The White House released the National Strategy for Critical and Emerging Technologies (C&ET) today, identifying 20 technologies as priorities and highlighting the need to support and secure their research and development.
The strategy emphasizes the role of the private sector, with government taking actions in support to create an environment that establishes the U.S. as the technology leader in the highest-priority areas.
“Private sector spending on R&D has eclipsed United States Government funding since 1980. However, the United States Government can create the necessary conditions for worldwide C&ET leadership,” the strategy states.
Two main pillars are laid out as guiding themes for the strategy: Promote the National Security Innovation Base, and Protect Technology Advantage. Within those themes are priority actions, which direct government action in broad terms to support those end goals.
“The National Strategy for C&ET encourages unity of effort across the United States Government and provides a framework from which deliberate actions will affect multiple technology areas in a coordinated manner,” the strategy states.

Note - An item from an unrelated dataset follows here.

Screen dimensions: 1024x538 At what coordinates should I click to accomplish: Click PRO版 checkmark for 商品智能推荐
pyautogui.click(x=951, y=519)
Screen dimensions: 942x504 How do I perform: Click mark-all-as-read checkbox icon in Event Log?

The technologies highlighted in the strategy include several IT-related fields, including:
- Advanced Computing;
- Advanced Sensing;
- Artificial Intelligence;
- Autonomous Systems;
- Communication and Networking Technologies;
- Data Science and Storage;
- Distributed Ledger Technologies;
- Human-Machine Interfaces;
- Medical and Public Health Technologies;
- Quantum Information Science; and
- Semiconductors and Microelectronics.
Explicitly mentioned as strategic competitors are Russia and China, and their concerted investments to improve in these technology areas. Priority actions include addressing supply chain security and preventing any theft of research or intellectual property.
“The United States will not turn a blind eye to the tactics of countries like China and Russia, which steal technology, coerce companies into handing over intellectual property, undercut free and fair markets, and surreptitiously divert emerging civilian technologies to build up their militaries,” said Kayleigh McEnany, White House Press Secretary, in a statement accompanying the strategy.